**About this task**
From the line containing "The height and width of the screenshot is (1497, 1206)." down to the last line of the records below, restate each line word for word and leave out the rest.

**Information supplied**
=== Section Start ===
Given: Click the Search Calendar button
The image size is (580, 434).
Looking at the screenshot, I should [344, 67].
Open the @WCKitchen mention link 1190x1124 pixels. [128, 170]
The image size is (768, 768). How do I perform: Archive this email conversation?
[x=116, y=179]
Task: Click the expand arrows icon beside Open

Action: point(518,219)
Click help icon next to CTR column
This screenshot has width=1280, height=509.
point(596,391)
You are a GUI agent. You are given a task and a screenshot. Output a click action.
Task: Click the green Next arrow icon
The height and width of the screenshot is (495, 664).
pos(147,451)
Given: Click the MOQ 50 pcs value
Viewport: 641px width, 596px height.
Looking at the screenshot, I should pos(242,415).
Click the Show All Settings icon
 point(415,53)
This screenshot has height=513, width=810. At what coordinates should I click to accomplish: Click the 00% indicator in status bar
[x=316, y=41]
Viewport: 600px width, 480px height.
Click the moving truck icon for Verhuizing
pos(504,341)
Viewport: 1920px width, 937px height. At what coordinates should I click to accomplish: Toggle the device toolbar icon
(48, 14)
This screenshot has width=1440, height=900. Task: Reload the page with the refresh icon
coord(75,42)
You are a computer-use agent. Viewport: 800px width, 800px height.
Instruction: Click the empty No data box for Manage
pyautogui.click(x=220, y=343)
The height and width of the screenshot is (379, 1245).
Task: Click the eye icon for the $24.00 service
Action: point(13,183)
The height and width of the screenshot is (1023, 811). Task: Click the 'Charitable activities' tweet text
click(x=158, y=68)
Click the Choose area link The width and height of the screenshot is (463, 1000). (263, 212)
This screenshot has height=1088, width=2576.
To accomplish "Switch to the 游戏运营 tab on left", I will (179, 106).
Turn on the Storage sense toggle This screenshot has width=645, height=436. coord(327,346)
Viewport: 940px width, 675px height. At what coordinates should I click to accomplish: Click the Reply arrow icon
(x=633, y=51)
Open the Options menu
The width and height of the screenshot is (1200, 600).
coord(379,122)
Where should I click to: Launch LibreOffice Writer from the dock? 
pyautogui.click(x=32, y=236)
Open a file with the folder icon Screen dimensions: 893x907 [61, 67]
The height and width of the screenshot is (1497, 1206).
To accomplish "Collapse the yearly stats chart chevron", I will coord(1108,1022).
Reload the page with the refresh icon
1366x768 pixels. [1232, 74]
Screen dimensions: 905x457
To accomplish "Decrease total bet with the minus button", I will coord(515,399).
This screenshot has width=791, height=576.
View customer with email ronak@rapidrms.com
=== Section End ===
**Answer box**
The height and width of the screenshot is (1497, 1206).
To accomplish "Collapse the yearly stats chart chevron", I will coord(1108,1022).
Reload the page with the refresh icon
1366x768 pixels. [1232, 74]
Screen dimensions: 905x457
To accomplish "Decrease total bet with the minus button", I will coord(515,399).
This screenshot has width=791, height=576.
View customer with email ronak@rapidrms.com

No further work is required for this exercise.